**Task requirements**
Search the data for the string "field" and copy each line in which it appears.
Segment Open
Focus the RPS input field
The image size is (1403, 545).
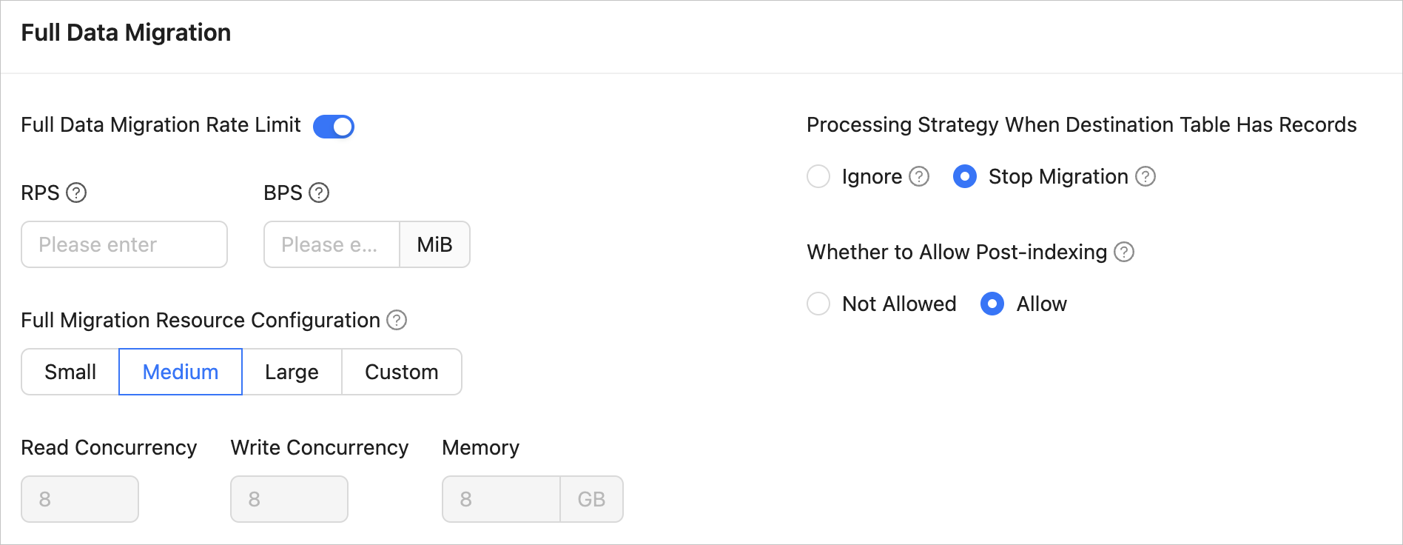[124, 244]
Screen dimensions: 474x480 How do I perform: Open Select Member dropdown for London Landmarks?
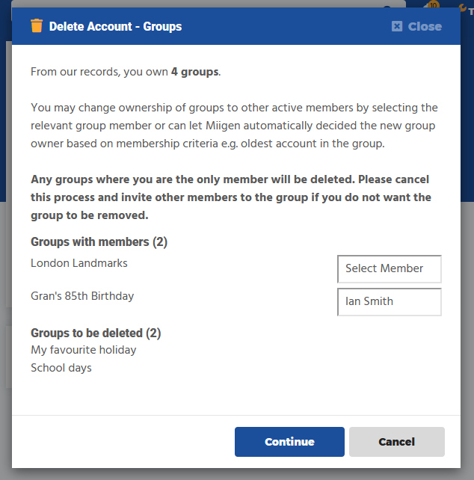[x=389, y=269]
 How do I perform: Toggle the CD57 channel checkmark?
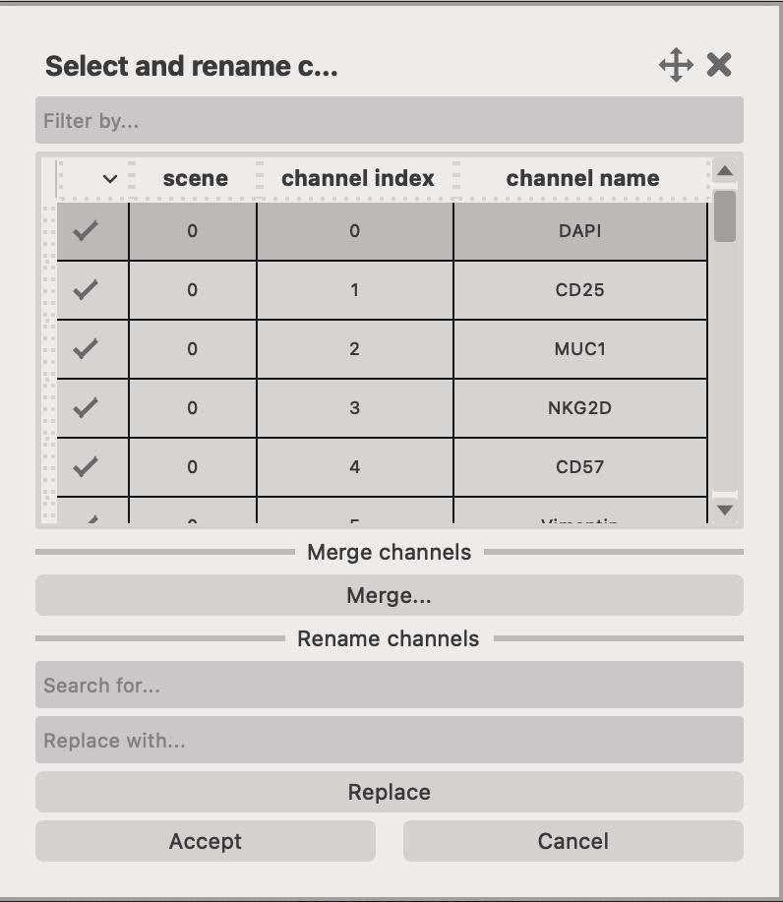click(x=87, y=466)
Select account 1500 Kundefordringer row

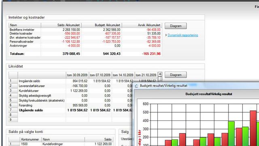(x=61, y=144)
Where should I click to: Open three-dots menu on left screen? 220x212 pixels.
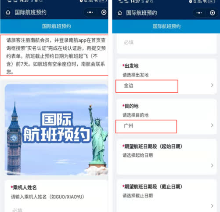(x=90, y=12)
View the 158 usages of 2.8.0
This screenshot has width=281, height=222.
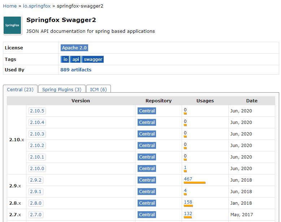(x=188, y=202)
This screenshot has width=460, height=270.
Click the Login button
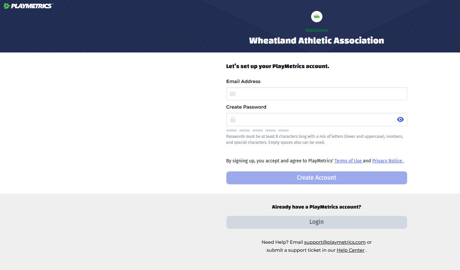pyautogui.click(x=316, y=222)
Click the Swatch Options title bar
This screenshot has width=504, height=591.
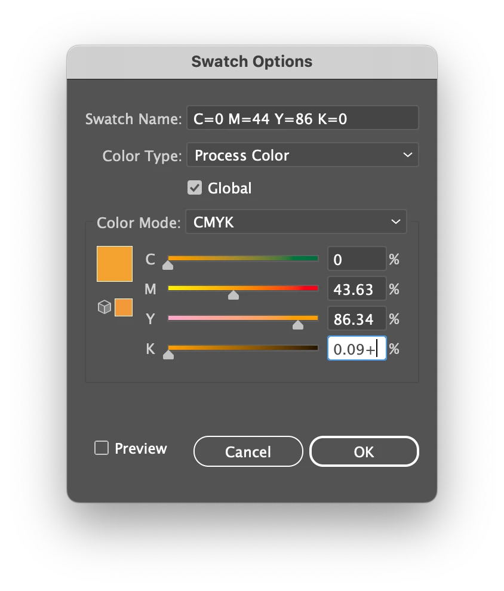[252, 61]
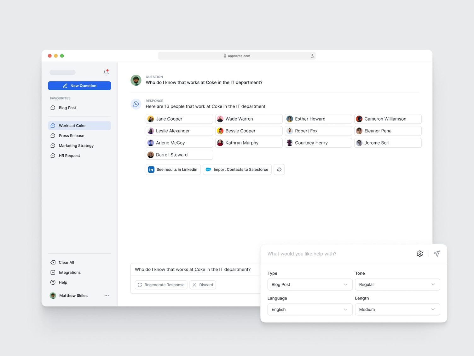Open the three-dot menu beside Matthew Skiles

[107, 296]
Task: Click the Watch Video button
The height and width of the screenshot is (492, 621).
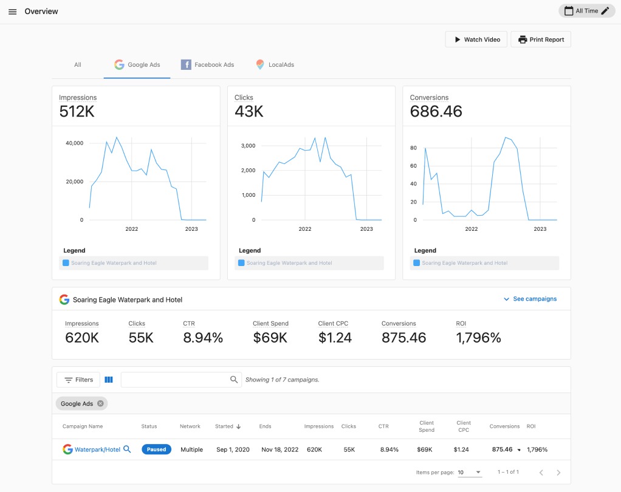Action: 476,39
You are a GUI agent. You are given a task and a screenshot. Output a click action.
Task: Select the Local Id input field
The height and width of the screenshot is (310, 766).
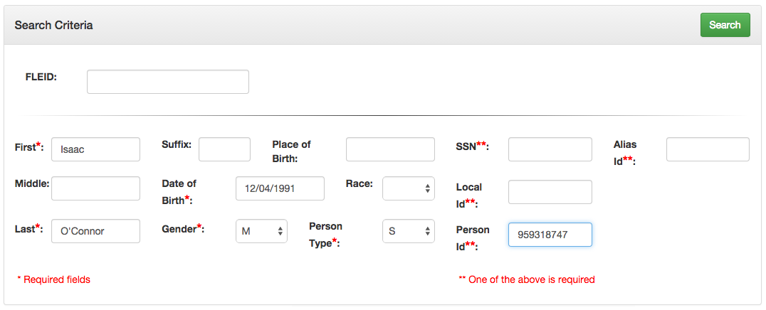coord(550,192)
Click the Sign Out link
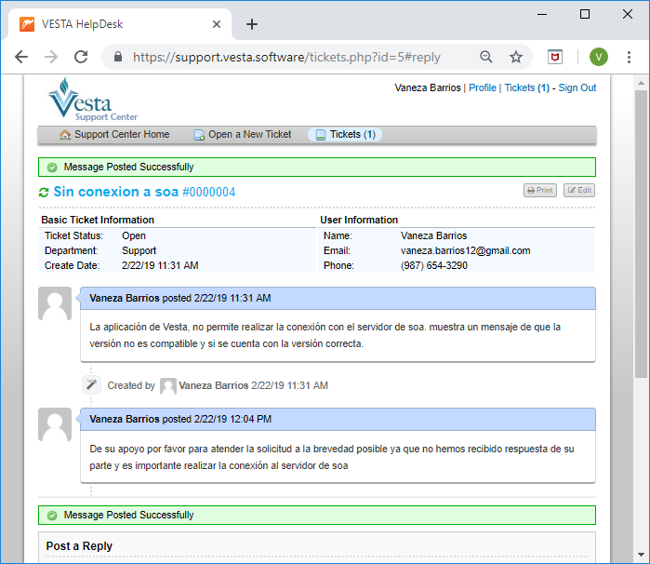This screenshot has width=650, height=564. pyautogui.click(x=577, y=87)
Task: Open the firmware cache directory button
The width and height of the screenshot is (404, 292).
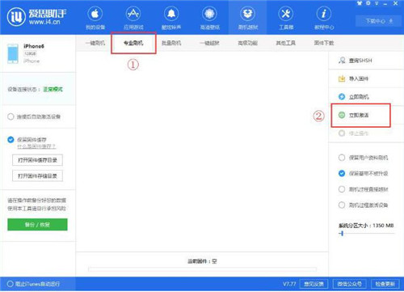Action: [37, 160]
Segment Closed
**Result below**
Focus the RPS input field
Task: Select the Local Id input field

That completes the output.